YOLO SGIE problem with resize

I’m using back to back detectors with YoloV4, where the first detector detects a board and second detector detects the characters within the board. I’m using enable-padding=0 and maintain-aspect-ratio=0 (I tried maintaining aspect ratio, but the results were worse) What I’m observing is pgie->sgie detects the boards, but doesn’t detect the characters, but when I manually create a video with only boards, and use my previous sgie as pgie, it works fine. Following are some more observations:

Input video dimension: 1280x720

Muxer dimension: 1280x720
pgie: works
sgie: doesn't work

Muxer dimension: 1920x1080
pgie: works
sgie: works half the time

Muxer dimension: 3000x2000
pgie: works
sgie: works 

Muxer dimension: 1280x720 
using sgie as pgie: works

In the end, (both of) my YoloV4 input dimension is 608x608 so how is it that if I resize to 608x608 from 1280x720 doesn’t work but from 3000x2000 works? Sometimes when my board is smaller in a video, I have to further increase the muxer dimension to something ridiculous like 5000x8000 otherwise it doesn’t work. I have also read gst-nvinfer code but everything looks normal. Looking for some suggestions here!

• Hardware Platform: T4
• DeepStream Version: 5.0
• TensorRT Version: 7.0
• NVIDIA GPU Driver Version: 440.33.01
• Issue Type: question/bug

1 Like

Any update on this post?

Hi @geralt_of_rivia,
When training your YoloV4, did you do the same preprocessing to the training images, i.e. maintain-aspect-ratio=0?

Thanks!

No, while training I didn’t set maintain-aspect-ratio=0, it was set to 1

so, you need to use maintain-aspect-ratio=1 as well in inference.
And, in DeepStream, since classfication gie inference the detected object, so there is crop, resize to the size of the network input, with maintain-aspect-ratio=1, there is padding, currently, the padding is in the bottom or in the right of the image like below, so you need to have the same preprocessing for the training to generate the model.

image

Thanks for your response. It turns out that in yolo training you need to set letter-box=1 to maintain aspect ratio. I didn’t set it, so my in my training, I’m not maintaining aspect ratio (I thought it did by default, but my understanding was not correct)

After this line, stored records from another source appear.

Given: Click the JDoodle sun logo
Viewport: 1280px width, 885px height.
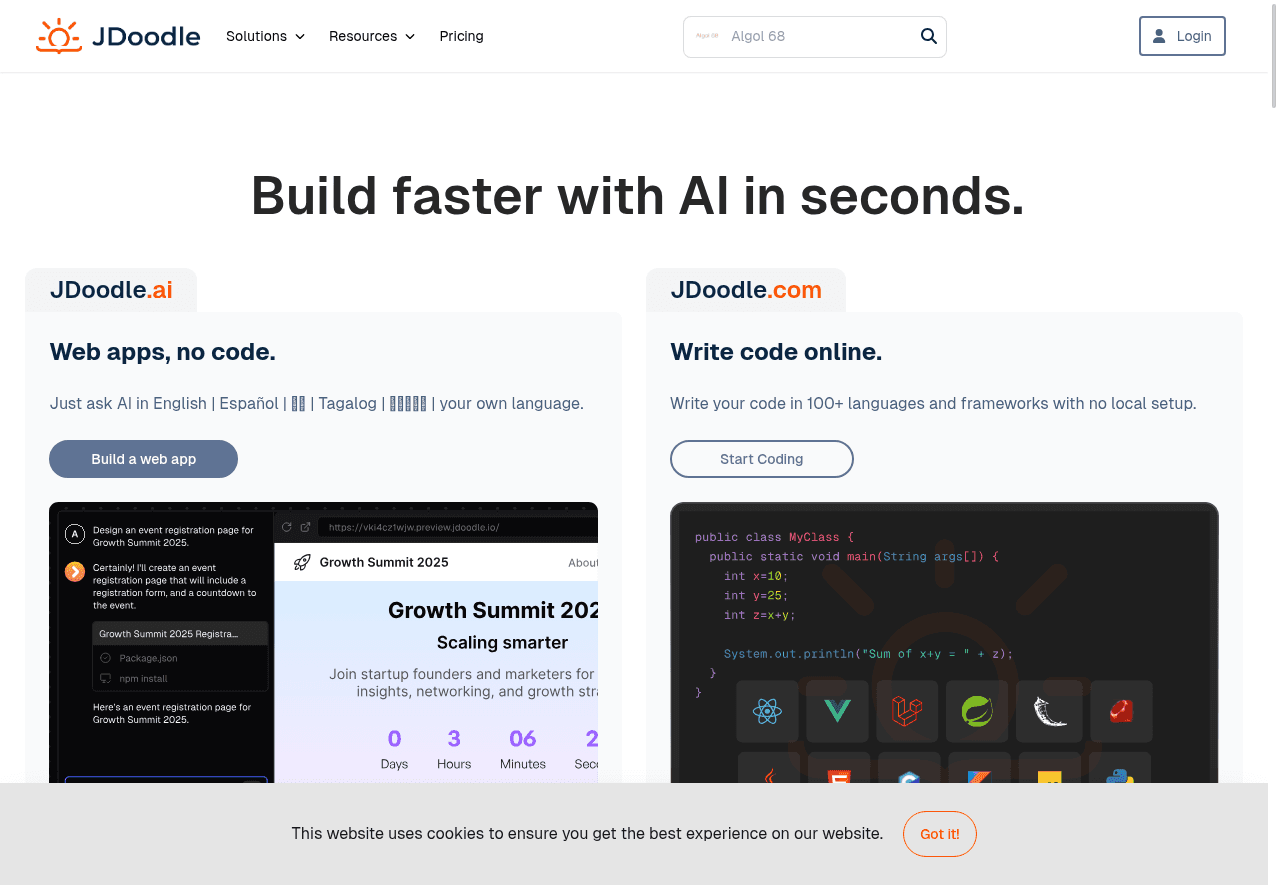Looking at the screenshot, I should click(59, 36).

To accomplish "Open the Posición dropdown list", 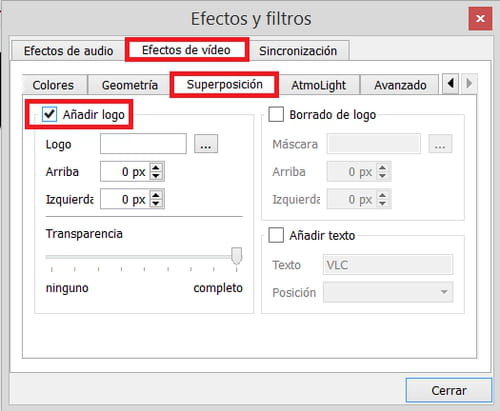I will tap(388, 292).
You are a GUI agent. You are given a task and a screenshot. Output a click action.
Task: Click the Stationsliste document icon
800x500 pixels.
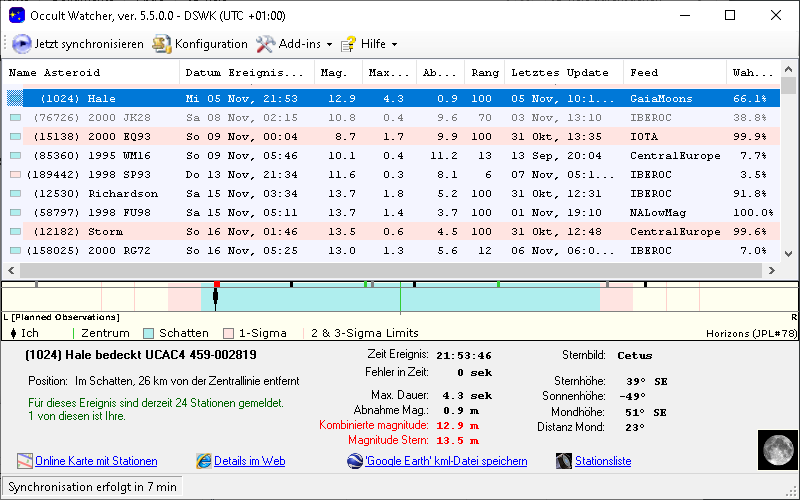coord(565,461)
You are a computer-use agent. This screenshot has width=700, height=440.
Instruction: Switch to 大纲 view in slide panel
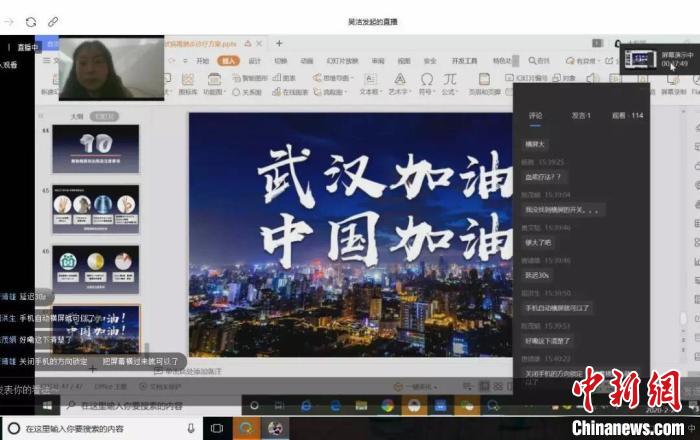tap(76, 116)
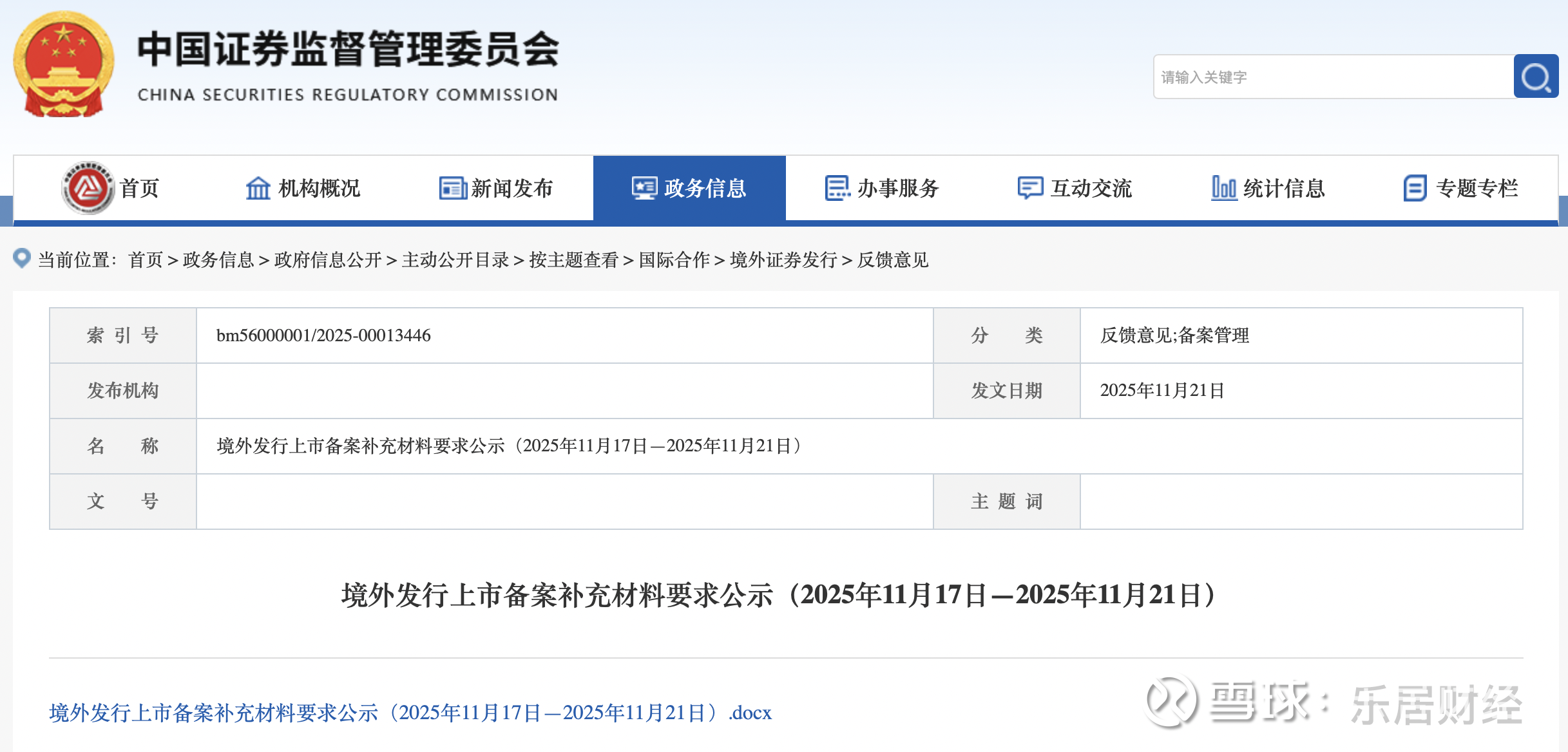Image resolution: width=1568 pixels, height=752 pixels.
Task: Focus the keyword search input field
Action: [x=1332, y=77]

I have written some custom code in gstnvinfer.cpp to save the image right before the sgie does inference, and have following observation:

I have two key observations here:

  1. Firstly, it seems there’s something wrong with the transformation and resize function, there is some random noise being added onto the initial and latter part of the image.
  2. Secondly, the image that was resized from 3000x2000 to 608x608 is much more clear than the one resized from 1280x720 to 608x608 this explains why the performance of the model was very good on the 3000x2000 image but not on the one with 1280x720, you can see there are some notable differences in the image like the lines are much more smooth in the second image, while in the first they are really jagged.

So I have two questions:

  1. Is there a way to control what algorithm is used to resize?
  2. What might be the cause of the noise being added to the image, how to resolve it?

Thanks

scaling-filter” can be used to defined the scaling algorightm provided in enum NvBufSurfTransform_Inter in nvbufsurftransform.h.
By default, it’s NvBufSurfTransformInter_Default, you could try others, e.g. NvBufSurfTransformInter_Algo2

/**
 * Specifies video interpolation methods.
 */
typedef enum
{
  /** Specifies Nearest Interpolation Method interpolation. */
  NvBufSurfTransformInter_Nearest = 0,
  /** Specifies Bilinear Interpolation Method interpolation. */
  NvBufSurfTransformInter_Bilinear,
  /** Specifies GPU-Cubic, VIC-5 Tap interpolation. */
  NvBufSurfTransformInter_Algo1,
  /** Specifies GPU-Super, VIC-10 Tap interpolation. */
  NvBufSurfTransformInter_Algo2,
  /** Specifies GPU-Lanzos, VIC-Smart interpolation. */
  NvBufSurfTransformInter_Algo3,
  /** Specifies GPU-Ignored, VIC-Nicest interpolation. */
  NvBufSurfTransformInter_Algo4,
  /** Specifies GPU-Nearest, VIC-Nearest interpolation. */
  NvBufSurfTransformInter_Default
} NvBufSurfTransform_Inter;

Alright thanks, I will try that out. What about the issue (2) where there is noise around the image? What explains that?

Not sure for now!
As you can see, the image I shared above was dumpped just before TRT infer, there is not noise.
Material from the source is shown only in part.